- Theatrical release poster
- Directed by: Bryan Singer
- Written by: Alena Alova
- Produced by: Jason Taylor; Bryan Singer; Guy Shalem; Yariv Horowitz;
- Starring: Joseph Mazzello; Jon Voight; Aviv Pinkas; Ori Pfeffer; Alon Abutbul; Igal Naor;
- Cinematography: Ziv Berkovich
- Edited by: Benj Thall
- Music by: Kenneth Lampl
- Production companies: Bad Hat Harry; Freedom Films;
- Distributed by: Abramorama
- Release date: March 20, 2026;
- Running time: 113 minutes
- Country: United States
- Language: English

= Monument (film) =

2026 film

Monument is a 2026 American historical drama film directed by Bryan Singer and written by Alena Alova. The film stars Joseph Mazzello and Jon Voight as real-life Israeli architects Amnon and Yaakov Rechter. It also stars Ori Pfeffer, Alon Abutbul, Igal Naor, and Aviv Pinkas.

Set in 1999 in south Lebanon and Israel, the narrative of the true story follows father and son architects tasked by the Israeli government and the South Lebanon Army to build a controversial war memorial honoring fallen Christian soldiers.

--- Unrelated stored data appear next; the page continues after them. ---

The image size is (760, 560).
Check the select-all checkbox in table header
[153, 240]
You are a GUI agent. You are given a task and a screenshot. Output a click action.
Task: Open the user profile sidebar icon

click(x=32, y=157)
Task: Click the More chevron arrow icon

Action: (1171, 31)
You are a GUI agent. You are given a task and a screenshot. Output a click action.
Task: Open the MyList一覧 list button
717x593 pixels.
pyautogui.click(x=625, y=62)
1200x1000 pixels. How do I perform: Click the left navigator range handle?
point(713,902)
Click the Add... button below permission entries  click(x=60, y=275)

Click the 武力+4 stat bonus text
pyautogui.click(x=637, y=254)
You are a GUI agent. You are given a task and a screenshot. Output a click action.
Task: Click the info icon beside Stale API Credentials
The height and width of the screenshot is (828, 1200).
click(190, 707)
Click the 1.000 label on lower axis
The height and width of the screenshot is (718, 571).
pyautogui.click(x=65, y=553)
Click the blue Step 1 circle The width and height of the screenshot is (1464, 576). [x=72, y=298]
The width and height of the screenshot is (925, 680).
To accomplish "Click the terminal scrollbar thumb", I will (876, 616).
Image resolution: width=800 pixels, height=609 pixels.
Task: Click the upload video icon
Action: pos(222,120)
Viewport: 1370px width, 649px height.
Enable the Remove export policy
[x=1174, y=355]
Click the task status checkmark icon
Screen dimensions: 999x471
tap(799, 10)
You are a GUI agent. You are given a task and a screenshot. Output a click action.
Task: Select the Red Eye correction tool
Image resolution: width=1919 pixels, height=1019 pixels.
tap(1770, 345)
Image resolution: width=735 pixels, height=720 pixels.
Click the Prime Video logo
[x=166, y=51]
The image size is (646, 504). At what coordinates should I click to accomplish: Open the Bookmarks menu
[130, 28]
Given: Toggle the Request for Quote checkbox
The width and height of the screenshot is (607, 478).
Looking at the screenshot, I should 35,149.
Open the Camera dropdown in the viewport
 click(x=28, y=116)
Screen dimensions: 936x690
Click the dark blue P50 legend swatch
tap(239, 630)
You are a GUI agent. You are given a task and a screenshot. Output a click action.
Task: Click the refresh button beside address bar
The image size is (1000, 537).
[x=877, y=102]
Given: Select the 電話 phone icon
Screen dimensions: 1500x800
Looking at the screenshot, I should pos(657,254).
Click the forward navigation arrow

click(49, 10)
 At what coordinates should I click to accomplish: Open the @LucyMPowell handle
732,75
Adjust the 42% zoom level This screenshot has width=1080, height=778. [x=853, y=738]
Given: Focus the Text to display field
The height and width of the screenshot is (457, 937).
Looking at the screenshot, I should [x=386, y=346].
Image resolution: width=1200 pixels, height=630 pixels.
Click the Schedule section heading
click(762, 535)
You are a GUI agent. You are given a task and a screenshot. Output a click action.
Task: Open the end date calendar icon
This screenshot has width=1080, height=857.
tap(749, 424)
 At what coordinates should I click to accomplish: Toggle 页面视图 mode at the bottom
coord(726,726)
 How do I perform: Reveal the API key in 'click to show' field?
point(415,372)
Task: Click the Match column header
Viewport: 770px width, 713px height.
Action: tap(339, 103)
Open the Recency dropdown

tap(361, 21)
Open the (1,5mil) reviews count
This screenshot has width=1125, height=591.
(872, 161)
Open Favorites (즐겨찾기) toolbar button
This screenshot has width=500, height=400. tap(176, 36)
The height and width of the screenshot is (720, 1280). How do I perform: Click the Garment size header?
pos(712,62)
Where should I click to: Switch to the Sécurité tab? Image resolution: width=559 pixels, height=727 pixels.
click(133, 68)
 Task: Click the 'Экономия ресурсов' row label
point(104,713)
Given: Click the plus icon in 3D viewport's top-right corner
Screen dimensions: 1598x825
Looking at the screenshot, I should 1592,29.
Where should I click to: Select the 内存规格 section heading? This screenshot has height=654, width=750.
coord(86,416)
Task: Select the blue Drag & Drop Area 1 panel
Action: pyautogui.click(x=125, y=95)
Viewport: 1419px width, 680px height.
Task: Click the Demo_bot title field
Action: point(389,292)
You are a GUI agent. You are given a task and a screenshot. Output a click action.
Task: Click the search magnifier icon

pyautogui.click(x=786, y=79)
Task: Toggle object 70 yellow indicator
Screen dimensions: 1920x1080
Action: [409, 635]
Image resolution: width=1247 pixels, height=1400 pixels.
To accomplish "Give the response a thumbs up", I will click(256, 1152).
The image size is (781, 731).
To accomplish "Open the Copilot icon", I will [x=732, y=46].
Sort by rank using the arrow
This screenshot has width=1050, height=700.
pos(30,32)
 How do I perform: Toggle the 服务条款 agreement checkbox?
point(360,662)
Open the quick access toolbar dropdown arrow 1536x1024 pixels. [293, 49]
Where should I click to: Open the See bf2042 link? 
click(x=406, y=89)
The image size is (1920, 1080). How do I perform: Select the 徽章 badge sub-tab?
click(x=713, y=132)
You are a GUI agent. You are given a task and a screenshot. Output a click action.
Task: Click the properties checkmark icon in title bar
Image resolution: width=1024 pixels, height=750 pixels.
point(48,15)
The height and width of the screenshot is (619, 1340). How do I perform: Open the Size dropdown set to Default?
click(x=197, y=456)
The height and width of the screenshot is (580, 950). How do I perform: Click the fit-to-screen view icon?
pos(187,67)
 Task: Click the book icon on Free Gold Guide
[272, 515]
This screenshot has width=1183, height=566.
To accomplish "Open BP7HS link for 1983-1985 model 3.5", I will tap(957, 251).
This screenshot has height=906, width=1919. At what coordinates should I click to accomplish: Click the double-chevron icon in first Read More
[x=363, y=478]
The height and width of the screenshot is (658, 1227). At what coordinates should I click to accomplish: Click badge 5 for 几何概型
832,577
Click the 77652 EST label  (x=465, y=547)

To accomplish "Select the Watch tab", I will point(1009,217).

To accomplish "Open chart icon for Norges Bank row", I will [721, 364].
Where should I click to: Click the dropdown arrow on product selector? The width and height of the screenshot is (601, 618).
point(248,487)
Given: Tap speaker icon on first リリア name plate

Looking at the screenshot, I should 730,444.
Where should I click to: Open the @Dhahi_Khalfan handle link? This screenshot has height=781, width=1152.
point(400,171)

The film was X-Men and Bohemian Rhapsody director Bryan Singer's first in eight years, following a career break after sexual abuse allegations. It was filmed in Greece in late 2023.

Monument opened on March 20, 2026, in New York City and Somerset County, New Jersey. It was described as a "surprise film" and received very little marketing or promotion.

== Plot ==
The film is set in 1999 in south Lebanon and Israel. It follows father and son architects (Yaakov Rechter, and his son Amnon Rechter), who are tasked by the Israeli government and the South Lebanon Army to build a controversial war memorial in south Lebanon honoring fallen Christian soldiers. The plot is based on a true story.

== Cast ==
- Joseph Mazzello as Amnon Rechter, a promising young architect.
- Jon Voight as Yaakov Rechter, Amnon's father, a highly celebrated Israeli architect.
- Ori Pfeffer as Ben Brodesky, security head
- Igal Naor as General Antoine Lahad, leader of the South Lebanon Army
- Alon Abutbul as Uri Lubrani, Israeli diplomat
- Aviv Pinkas as Osnat Rechter, wife of Amnon Rechter

== Production ==
=== Development and casting ===
The concept for Monument originated after director Bryan Singer met the contemporary Israeli architect Amnon Rechter in Israel. The father-son dynamic of the script,written by Alena Alova, influenced casting. Joseph Mazzello accepted the lead role of Amnon because it resonated with him personally given the loss of his own father, and he sought to channel the emotional weight of a son building a legacy alongside an aging patriarch.

=== Filming ===
Cinematography was handled by Ziv Berkovich. Production design replicated late-1990s military transport aesthetics, reflecting the claustrophobia and tension of armored border crossings into active security zones. The music is by Kenneth Lampl.

== Release ==
Monument was distributed to select theaters across the United States, opening on March 20, 2026. The rollout was supported by independent cultural showcases and special regional screenings. These included panels highlighting the historical events and architectural history at institutions such as the Center for Jewish History in New York City.

==Reception==
Film Threat's Bobby LePire wrote that "Monument is an engaging and dramatic look at an unknown true story." He praised the cast, "led by an outstanding Mazzello", and commented that Bryan Singer "never lost his touch in his time away from the camera. He directs with an eye toward the script’s emotions and the creation of tension in the perilous setting. A few minor faults keep it from being perfect, but it sure is close."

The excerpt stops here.